By 24 January 2011 4 Comments

Verizon’s action last Wednesday (Jan. 19) in filing an appeal of the FCC’s Net Neutrality rule caught the tech world by surprise.

My post last Friday discussed some aspects of the situation, but a question remains, why did Verizon appeal and no one else? Surely others are aggrieved, so are they slow or is Verizon over-eager?

The answer lies in the rules governing the jurisdiction of Circuit Courts of Appeal over review of agency actions. These rules are tricky and utterly unforgiving. Correct timing is necessary, or the Court of Appeals will lack jurisdiction to hear the case and must dismiss it, with no slack to further the claims of justice or fairness.

For example, in U.S. v Locke, 471 US 84 (1985), http://supreme.justia.com/us/471/84/case.html the statute required that a report concerning a mining claim be filed each year “before December 31.” The claimant filed ON December 31, and the agency rejected it. SCOTUS upheld the agency, on the grounds that any fool could see that “before December 31” meant on December 30 or earlier.  (One might think that the Court’s conclusion that the meaning of the statute was plain was automatically rebutted by the fact that sophisticated lawyers read the language differently, but logic is not a big part of this area of the law.)

This rule was then carried over into appeals under the Mine Safety Act and the Occupational Safety and Health Act, both of which required that appeals be filed “at any time prior to the sixtieth day” after a standard was promulgated. The D.C. Circuit held that this meant on or before day 59, under the precedent set by Locke, and that there is no give in the requirement:

Traditionally, courts have treated statutes of limitations and prescriptions designed to operate as statutes of limitations as flexible, i.e., “subject to waiver, estoppel, and equitable tolling.” . . . By contrast, statutory time limits on petitions for judicial review of agency action have been held “jurisdictional and unalterable” in a parade of this circuit’s decisions. . . . Requirements genuinely “jurisdictional” are not judicially alterable; “[a] court lacks discretion to consider the merits of a case over which it is without jurisdiction….”

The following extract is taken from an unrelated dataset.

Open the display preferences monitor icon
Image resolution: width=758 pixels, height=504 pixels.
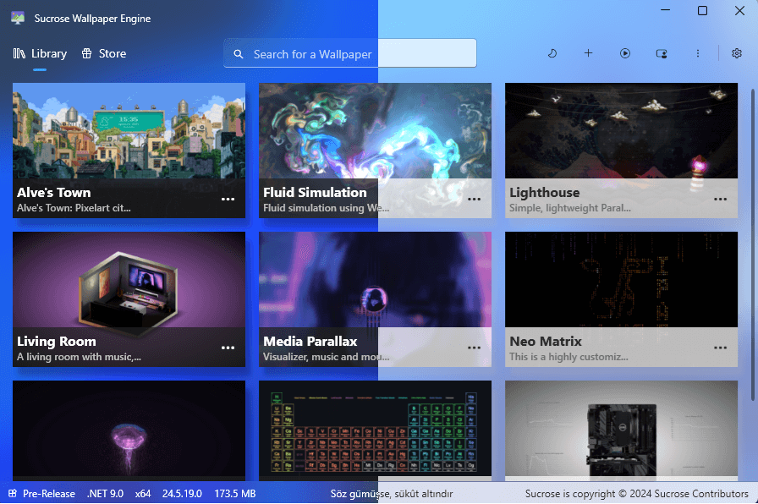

However, a party better not appeal too early, or, again, no jurisdiction. Since only final agency actions can be appealed, filing before the date of finality will also get you tossed out of court, as ATT’s lawyers learned in a 1985, in Western Union. And the date of finality is not always crystal clear, especially when one’s fate is in the hands of people who seem to think that 60 not only actually means 59, but clearly means 59.

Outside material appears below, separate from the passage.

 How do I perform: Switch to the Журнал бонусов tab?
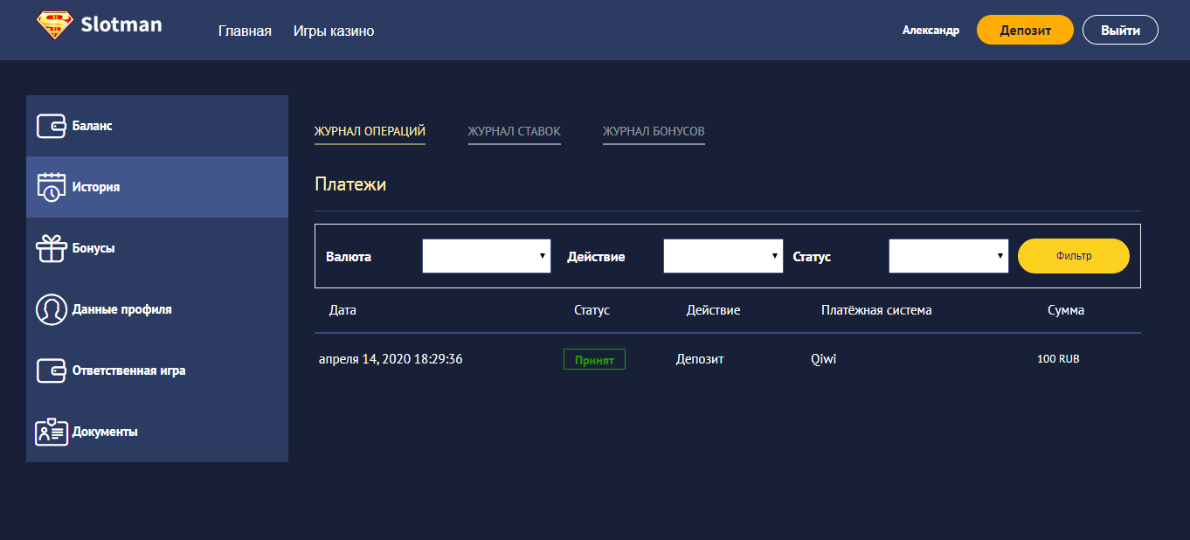[x=654, y=131]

For the most part, the problem of when the clock starts has been taken care of by a combination of law and agency rule.

For most of the interested parties, an appeal of the Net Neutrality rule is indeed an appeal of a rulemaking, and is made under 47 USC 402(a), which governs “Any proceeding to enjoin, set aside, annul, or suspend any order of the Commission under this chapter (except those appealable under subsection (b) of this section) . . . .”

The timing of such an appeal is settled by law and rule:  the clock starts upon the publication of the final rule in the Federal Register. The reason is that 47 USC § 405 says:

The time within which a petition for review must be filed in a proceeding to which section 402 (a) of this title applies, or within which an appeal must be taken under section 402 (b) of this title in any case, shall be computed from the date upon which the Commission gives public notice of the order, decision, report, or action complained of.

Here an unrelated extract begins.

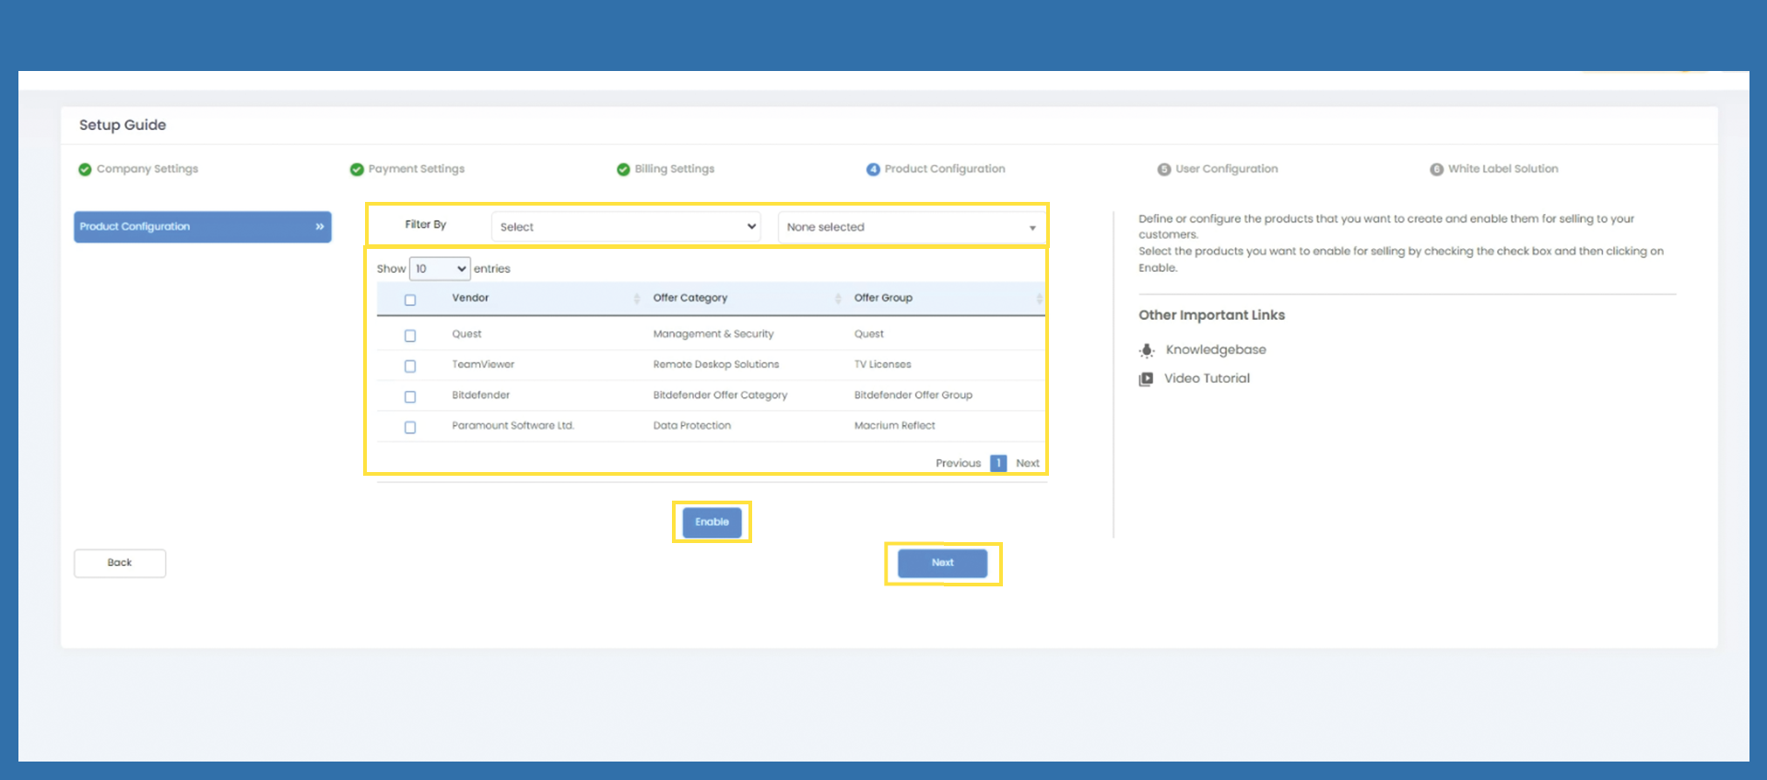Image resolution: width=1767 pixels, height=780 pixels.
Task: Click the User Configuration step 5 icon
Action: (1163, 170)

And FCC rule (47 CFR § 1.103) says:

Commission action shall be deemed final, for purposes of seeking reconsideration at the Commission or judicial review, on the date of public notice as defined in §1.4(b) of these rules.

And §1.4(b) says:

The term public notice means . . . For all documents in notice and comment and non-notice and comment rulemaking proceedings required by the Administrative Procedure Act, 5 U.S.C. 552, 553, to be published in the Federal Register . . . the date of publication in the Federal Register.

As noted in the prior post, the Net Neutrality rule has not yet appeared in the Federal Register, so an appeal would be dismissed as premature.

However, Verizon is appealing not just as someone aggrieved by the rule in general, but on the ground that it has  special status as a “holder of any construction permit or station license which has been modified or revoked by the Commission,” status conferred by 47 USC § 402(b). Under this subsection, such a holder can appeal a commission action to the DC Circuit. Furthermore, if the DC Circuit has jurisdiction, then § 402(a) does not apply and no court other than DC can hear the case.

[N.B. One might question whether the term “station license” includes Verizon’s wireless licenses, but the legal definition is in 47 U.S.C. § 153: “(42) Station licenseThe term “station license”, “radio station license”, or “license” means that instrument of authorization required by this chapter or the rules and regulations of the Commission made pursuant to this chapter, for the use or operation of apparatus for transmission of energy, or communications, or signals by radio, by whatever name the instrument may be designated by the Commission.”]

The FCC can modify wireless licenses via a rulemaking proceeding, so that issue is not in doubt, and the Net Neutrality Rule itself relies on this authority. So Verizon has a reasonable claim that its appeal lies under § 402(b).

But this sets up an interesting procedural tangle. An appeal under § 402(b) must be filed “within thirty days from the date upon which public notice is given of the decision or order complained of,” rather than the 60 days granted under § 402(a), and The same FCC Rule § 1.4 says that for non-rulemaking documents the magic date is the date of release to the public, since there is no requirement of Federal Register publication, and that this holds true even if the document is later actually published in the Federal Register.  (In other words, only if the law requires the document to be published in the Federal Register, as is true of final rules, is the date of FR publication the date of public notice; if the agency publishes the document in the FR as a matter of discretion, then the clock started to run earlier, when the document was first released to the public.)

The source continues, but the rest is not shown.